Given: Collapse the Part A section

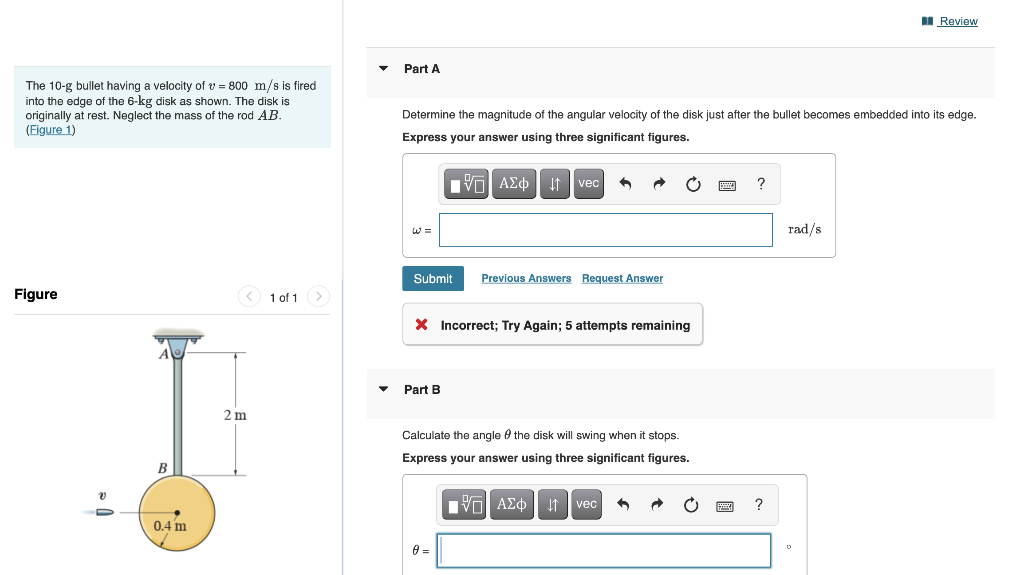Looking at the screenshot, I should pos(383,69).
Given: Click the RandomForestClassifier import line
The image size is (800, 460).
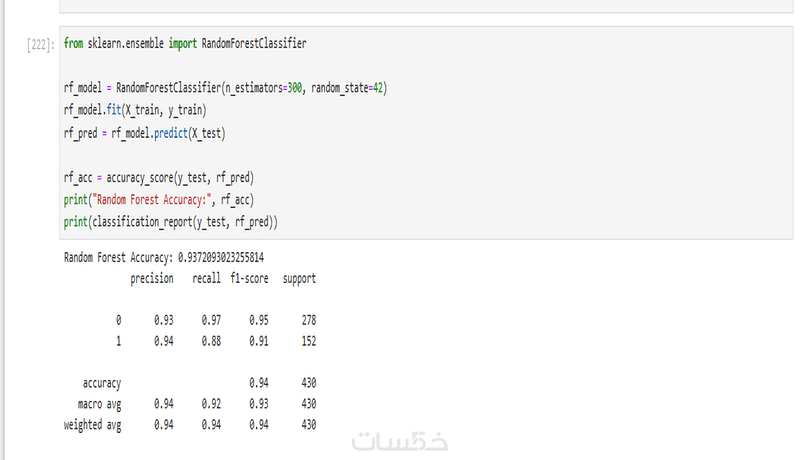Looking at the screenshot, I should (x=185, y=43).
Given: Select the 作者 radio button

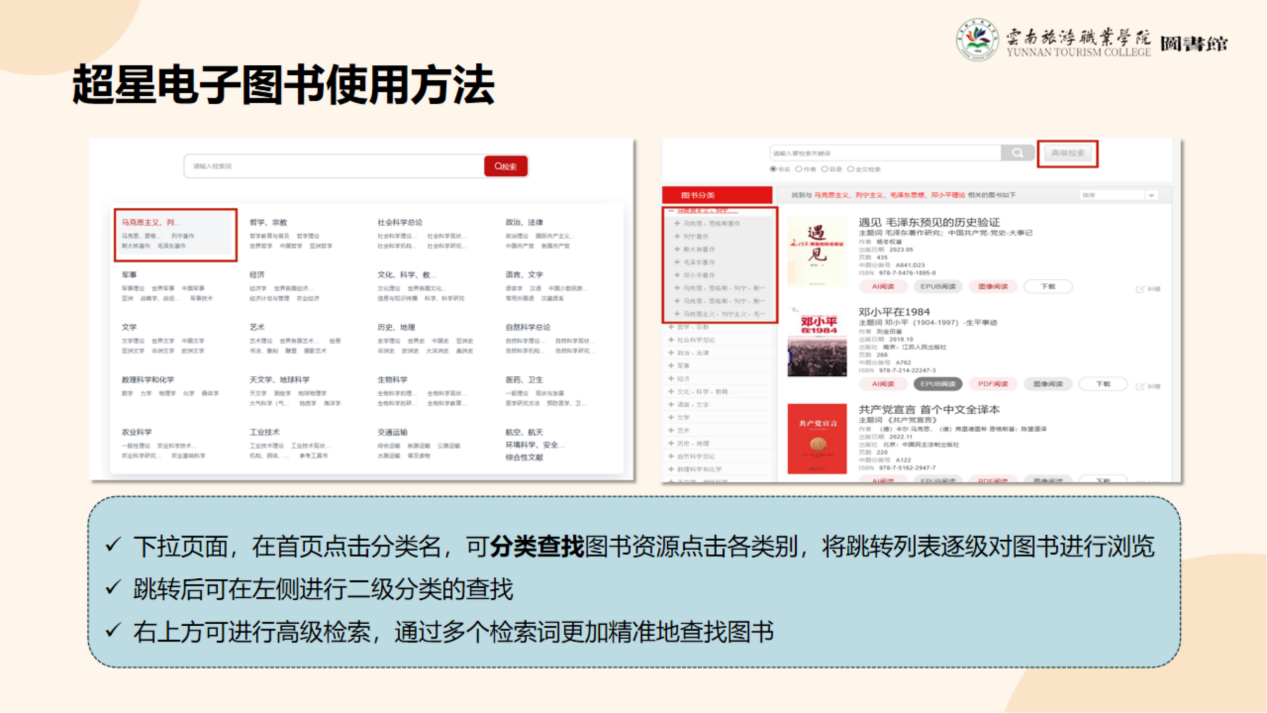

## WORK INSTRUCTIONS
Please return the full listing exactly as given, with the images left out.

## RESPONSE FOR THIS EXERCISE
Given: Collapse the Part A section

Looking at the screenshot, I should pos(383,69).
Given: Click the RandomForestClassifier import line
The image size is (800, 460).
Looking at the screenshot, I should (x=185, y=43).
Given: Select the 作者 radio button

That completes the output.